> **Set of tasks**:
A – Summarize the passage on God's nature in two sentences.
B – Carry on the passage on God's nature from the point where it stops.

*** Source extract Section Begins ***

Why have people made up their own ideas of "god"? Perhaps they feel that they can more easily understand and control such a "god." The true God is so great that He is beyond all that we can imagine. When King Solomon built a temple for God, he prayed to God,

"The heavens, even the highest heavens, cannot contain You.
How much less this temple I have built!" (1 Kings 8:27).

When we think of just that part of the heavens we see, this is truly amazing. How can one Person fill the whole universe, and even go beyond it? Yet Paul also said of God,

"For in Him we live and move and have our being" (Acts
17:28).

How can He be so far away, and yet also be all around us? If "He is not far from each one of us" (Acts 17:27) why do we not see Him?

The answer is in the basic truth of God's nature. Jesus clearly stated,

"God is Spirit" (John 4:24).

*** Source extract Section Ends ***
*** Material shown Section Begins ***

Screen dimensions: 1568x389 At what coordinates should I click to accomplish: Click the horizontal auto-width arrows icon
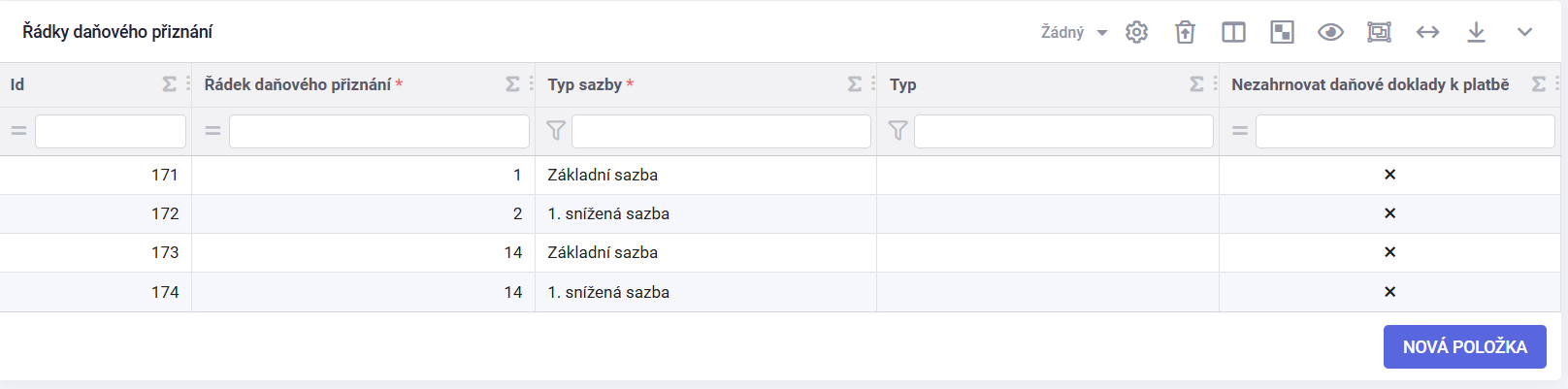[1427, 32]
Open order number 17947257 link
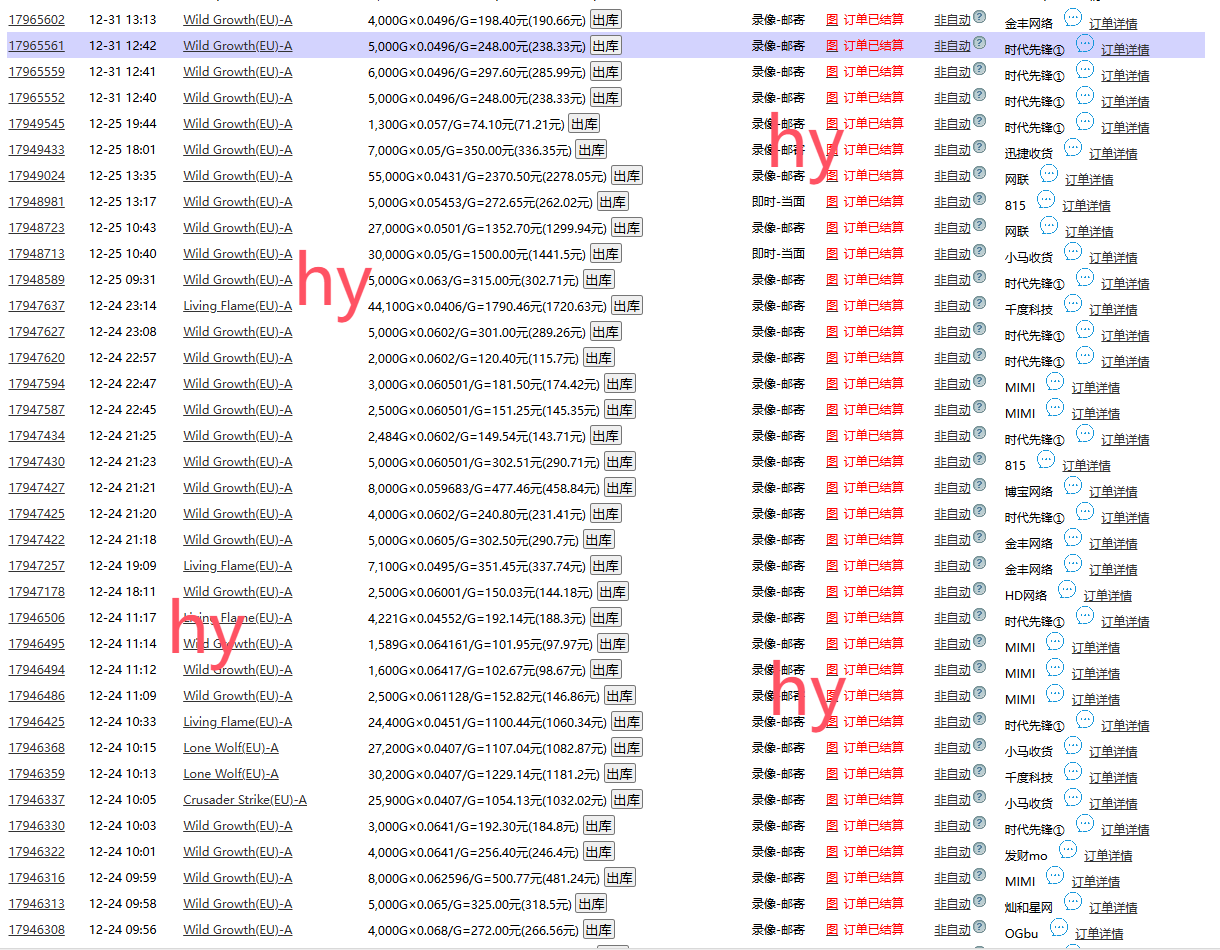Image resolution: width=1220 pixels, height=950 pixels. pos(37,566)
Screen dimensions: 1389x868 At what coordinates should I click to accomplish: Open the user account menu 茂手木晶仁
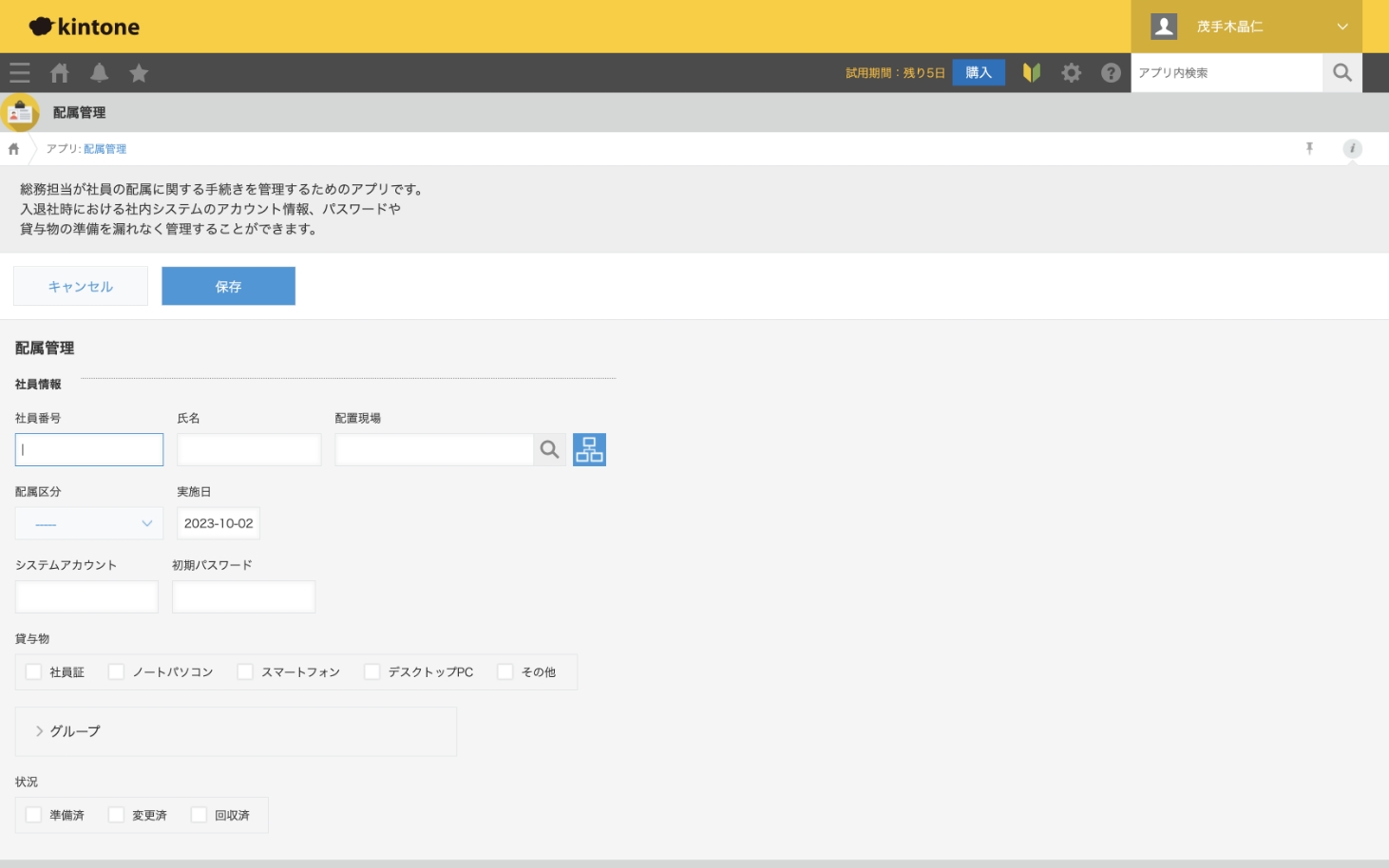[x=1246, y=27]
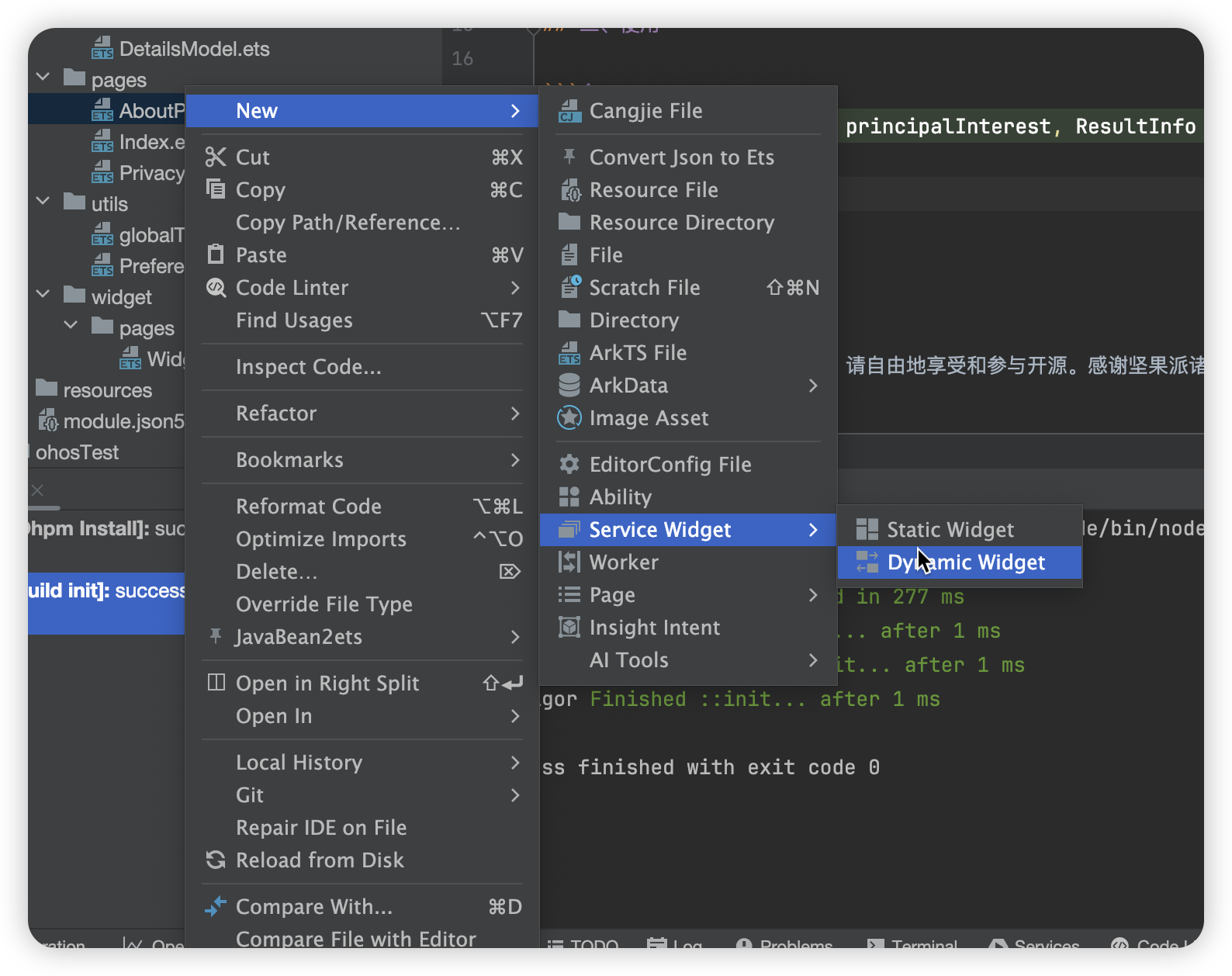The height and width of the screenshot is (976, 1232).
Task: Close the build output tab
Action: coord(37,490)
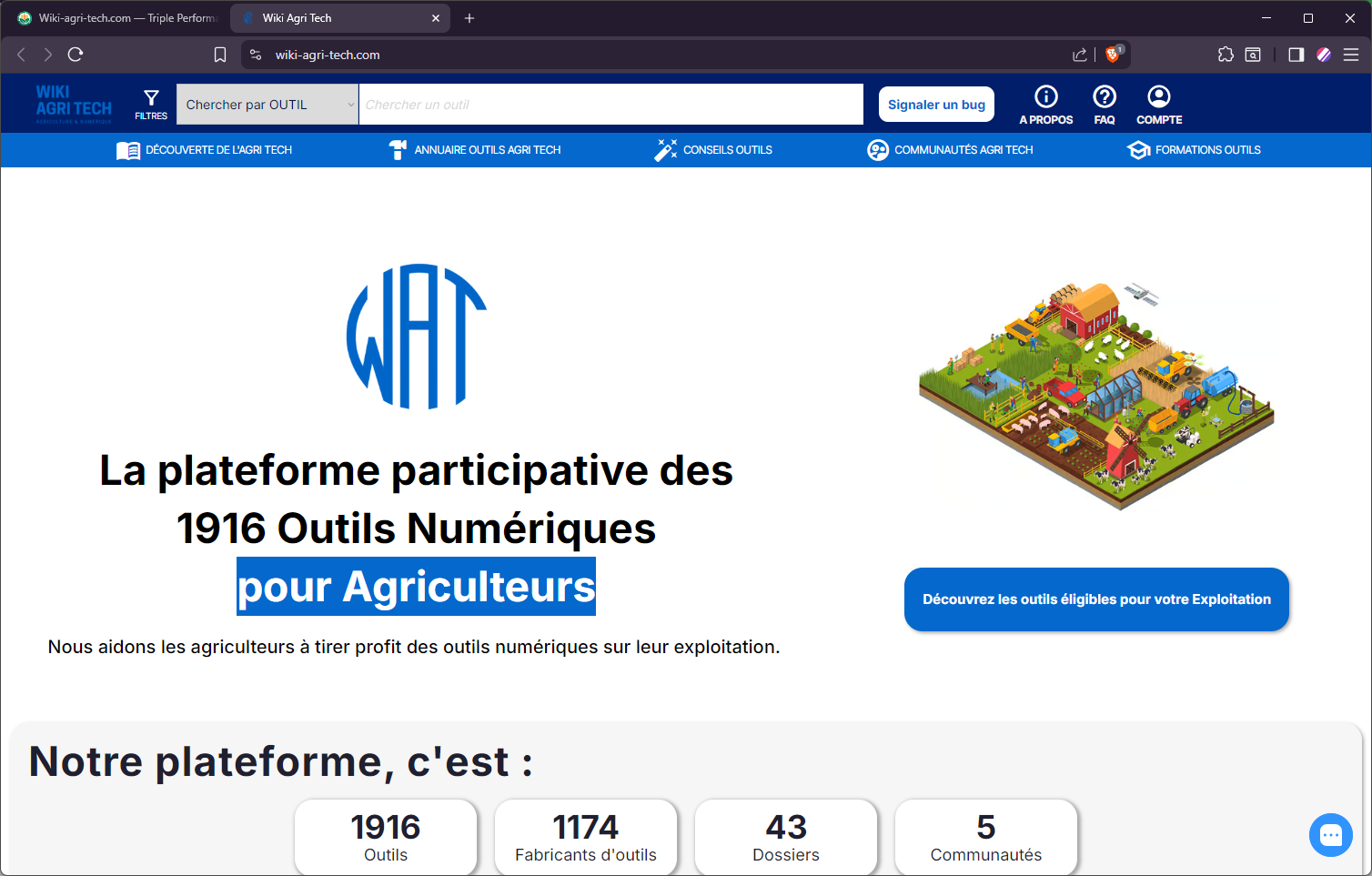Viewport: 1372px width, 876px height.
Task: Switch to the Wiki-agri-tech.com Triple Performance tab
Action: pos(118,18)
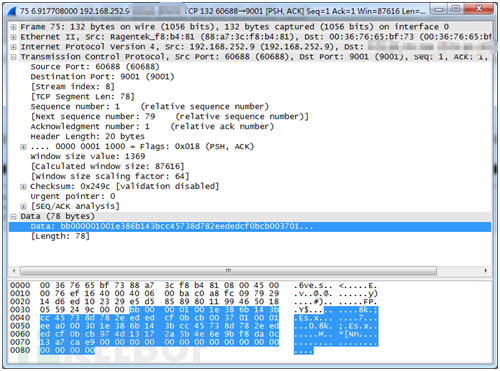Select the Destination Port 9001 line
The image size is (500, 371).
point(102,77)
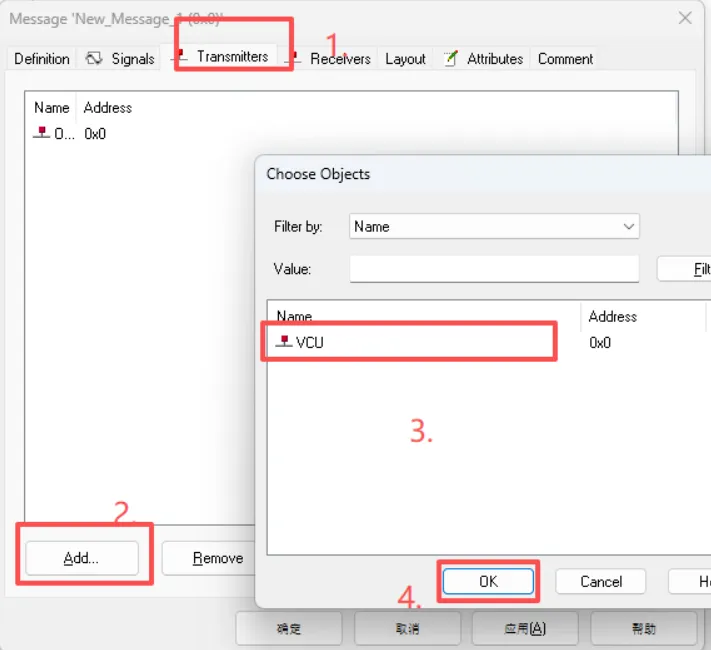Select the VCU node icon in Choose Objects
The height and width of the screenshot is (650, 720).
pos(284,342)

*** Material shown Section Ends ***

> **Answers below**:
A – The passage asks why people make up their own ideas of "god," suggesting they may feel such a god is easier to understand and control, and it holds that the true God is beyond all we can imagine, citing Solomon's prayer that even the highest heavens cannot contain Him. Quoting Paul that "in Him we live and move and have our being," it asks how God can be far away yet all around us and why we do not see Him, and it answers with Jesus's statement that "God is Spirit."

B –
How is "spirit" different from an earthly "body?" Jesus said that a spirit does not have flesh and bones (Luke 24:39). The normal human body is very limited by the weaknesses of its flesh. It is tied down to one time and place. It cannot see or be in two places at the same time. Such limits do not have to apply to spirit. They especially do not limit the One who is called the Father of spirits (Hebrews 12:9).

God, as spirit, is so great that He is always present at all places. He can hold all in His control. There is no way to ever hide from Him.

"Where can I go from your Spirit? Where can I flee from your
presence? If I go up to the heavens, You are there; if I
make my bed in the depths, You are there. If I rise on the
wings of the dawn, if I settle on the far side of the sea,
even there your hand will guide me" (Psalm 139:7-10).

"Nothing in all creation is hidden from God's sight. Everything
is uncovered and laid bare before the eyes of Him to
whom we must give account" (Hebrews 4:13).



Does God Have Hands and Eyes?

If God is spirit, and not fleshly body, how can the Bible speak of His "hands," "arms," "eyes" and other parts? The following picture may help us to see the answer.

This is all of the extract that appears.